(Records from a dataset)
= = = =
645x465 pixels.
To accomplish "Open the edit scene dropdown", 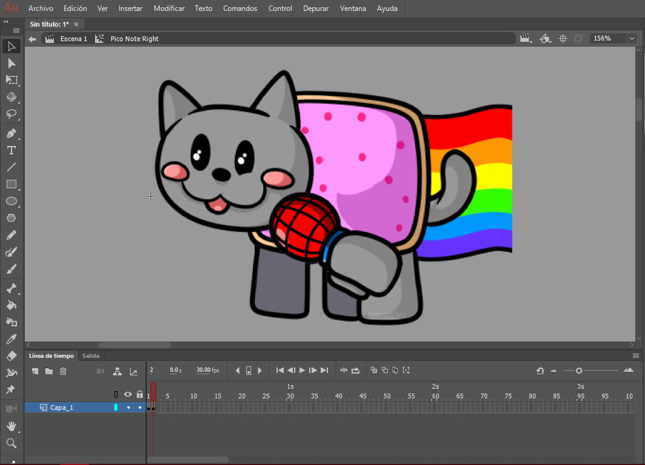I will click(525, 39).
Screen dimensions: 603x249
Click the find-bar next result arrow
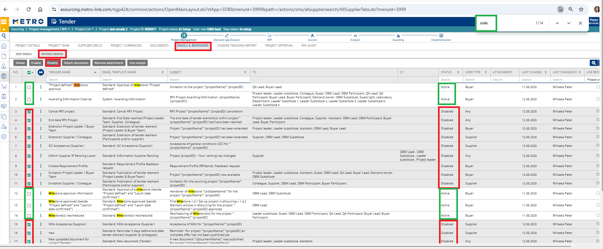click(569, 23)
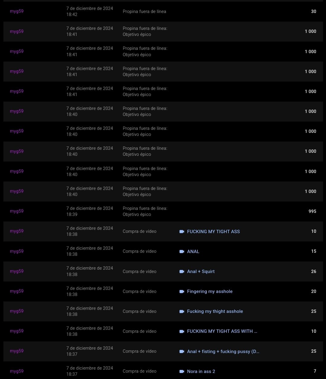Open myg59 profile from the 995 tip row
Image resolution: width=326 pixels, height=379 pixels.
coord(17,211)
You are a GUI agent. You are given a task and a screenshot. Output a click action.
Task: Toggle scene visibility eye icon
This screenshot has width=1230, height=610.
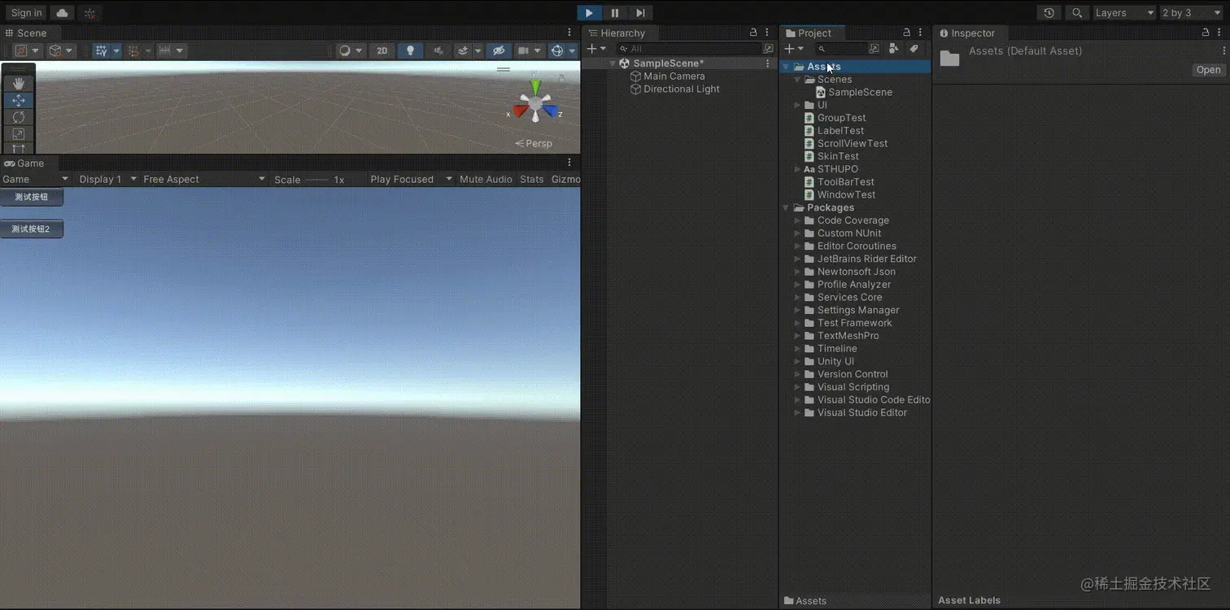[x=499, y=50]
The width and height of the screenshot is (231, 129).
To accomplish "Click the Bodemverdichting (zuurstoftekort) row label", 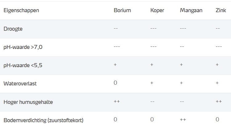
= = = =
#### Goal of the exercise:
Write out exactly the lines from the one containing "The width and" through the end of the records above, both included, leaving all pictures out.

#### Exercise output:
The width and height of the screenshot is (231, 129).
To accomplish "Click the Bodemverdichting (zuurstoftekort) row label", 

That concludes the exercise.